O Mais Fraco da Academia Virou um Matador de Demônios Limitado

Capítulo 188

O Mais Fraco da Academia Virou um Matador de Demônios Limitado

Capítulo 188: Sacerdotisa da Lótus Vermelha (1)


༺ Sacerdotisa da Lótus Vermelha (1) ༻


“Isaac, você pretende resolver as coisas com Pierre…?”


“De jeito nenhum. Gostaria de ver esse assassino desejoso de me matar imediatamente atrás das grades.”


“Você… está surpreendentemente calmo e resoluto.”


O incidente foi simplesmente considerado uma parte das consequências do festival.


Pierre Flanche, o centro do acontecimento, foi conduzido embora com um sorriso suave no rosto.


Seu comentário de que queria me matar foi ouvido por Dorothy, Luce, Kaya e vários professores presentes no local.

Os professores o questionaram sobre por que ele fez tal afirmação.

Ele respondeu pedindo desculpas por ter deixado que suas emoções tomassem conta e por ter falado de modo ríspido… Disse que achava que eu, como sênior, teria lidado melhor com a situação.


‘Pelo menos, invente uma desculpa mais convincente.’


De acordo com minha [Percepção Psicológica], Pierre guardava ressentimento.


Seu plano de me provocar tinha fracassado, e suas ações impulsivas não levaram a lugar algum.


Ele achava que me encurralaria para que eu revelasse meu poder escondido.


‘Mas este é o máximo do meu poder.’


Os pensamentos de Pierre eram complicados. Não se sabia se esse incidente diminuiria as suspeitas contra mim.


Então, lembrei-me da cena de Dorothy, Kaya e Luce rosnando. Elas chegaram ao local com uma velocidade assustadora.


Elas haviam ido voando assim que Pierre liberou seu feitiço de 6 estrelas. Com minhas capacidades atuais, eu não teria chances contra o [Vaqueiro Aéreo] de Pierre.


Para não falar que todas pareciam irritadas.

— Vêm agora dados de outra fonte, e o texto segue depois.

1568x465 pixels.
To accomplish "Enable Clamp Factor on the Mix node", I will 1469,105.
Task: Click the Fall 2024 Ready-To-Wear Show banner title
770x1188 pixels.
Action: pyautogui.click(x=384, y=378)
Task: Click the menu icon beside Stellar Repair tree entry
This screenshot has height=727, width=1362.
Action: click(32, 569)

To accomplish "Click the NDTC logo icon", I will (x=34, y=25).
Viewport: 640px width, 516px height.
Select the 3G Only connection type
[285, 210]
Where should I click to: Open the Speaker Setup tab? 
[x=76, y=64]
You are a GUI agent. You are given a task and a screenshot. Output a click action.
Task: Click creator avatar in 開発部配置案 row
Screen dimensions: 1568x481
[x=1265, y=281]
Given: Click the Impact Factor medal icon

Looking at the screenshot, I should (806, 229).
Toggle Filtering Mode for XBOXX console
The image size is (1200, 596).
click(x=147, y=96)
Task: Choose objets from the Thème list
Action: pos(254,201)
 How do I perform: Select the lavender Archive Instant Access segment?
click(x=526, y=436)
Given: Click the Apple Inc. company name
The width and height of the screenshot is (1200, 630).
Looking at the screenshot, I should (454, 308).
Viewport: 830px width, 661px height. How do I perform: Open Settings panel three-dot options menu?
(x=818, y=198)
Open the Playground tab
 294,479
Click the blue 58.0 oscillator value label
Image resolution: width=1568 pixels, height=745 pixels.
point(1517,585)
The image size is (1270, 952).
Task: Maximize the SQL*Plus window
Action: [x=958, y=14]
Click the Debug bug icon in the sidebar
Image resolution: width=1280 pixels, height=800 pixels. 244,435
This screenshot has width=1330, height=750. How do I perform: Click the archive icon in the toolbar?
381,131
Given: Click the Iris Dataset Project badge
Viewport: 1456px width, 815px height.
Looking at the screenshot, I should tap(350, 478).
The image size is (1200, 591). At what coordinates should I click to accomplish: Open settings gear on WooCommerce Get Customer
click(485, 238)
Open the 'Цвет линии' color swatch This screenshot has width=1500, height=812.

Como se fossem mais sensíveis à hostilidade direcionada a mim do que a si mesmas.


Senti-me tocado, e meu coração se encheu de conforto.


A declaração dele foi concluída rapidamente.


Com praticamente toda a academia como testemunha, a investigação focou mais no conflito entre Pierre e eu do que no incidente em si. Claro que não havia nenhuma conexão entre nós, então a questão foi bastante rápida.


Durante o depoimento, a primeira corrida do Arco de Bolas chegou ao fim.


A equipe de Lisetta Lionheart ficou em primeiro lugar, e a nossa garantiu o segundo.


A equipe de Pierre Flanche também se qualificou para a próxima etapa, mas era improvável que o incidente que eu temia voltasse a acontecer.


‘Desde que Pierre estivesse sob custódia.’


Pierre Flanche foi enviado ao centro de detenção da academia. Esse local confina e controla estudantes que causaram problemas ou são difíceis de administrar, sendo agora gerenciado conjuntamente pela academia e pelo Tribunal Imperial.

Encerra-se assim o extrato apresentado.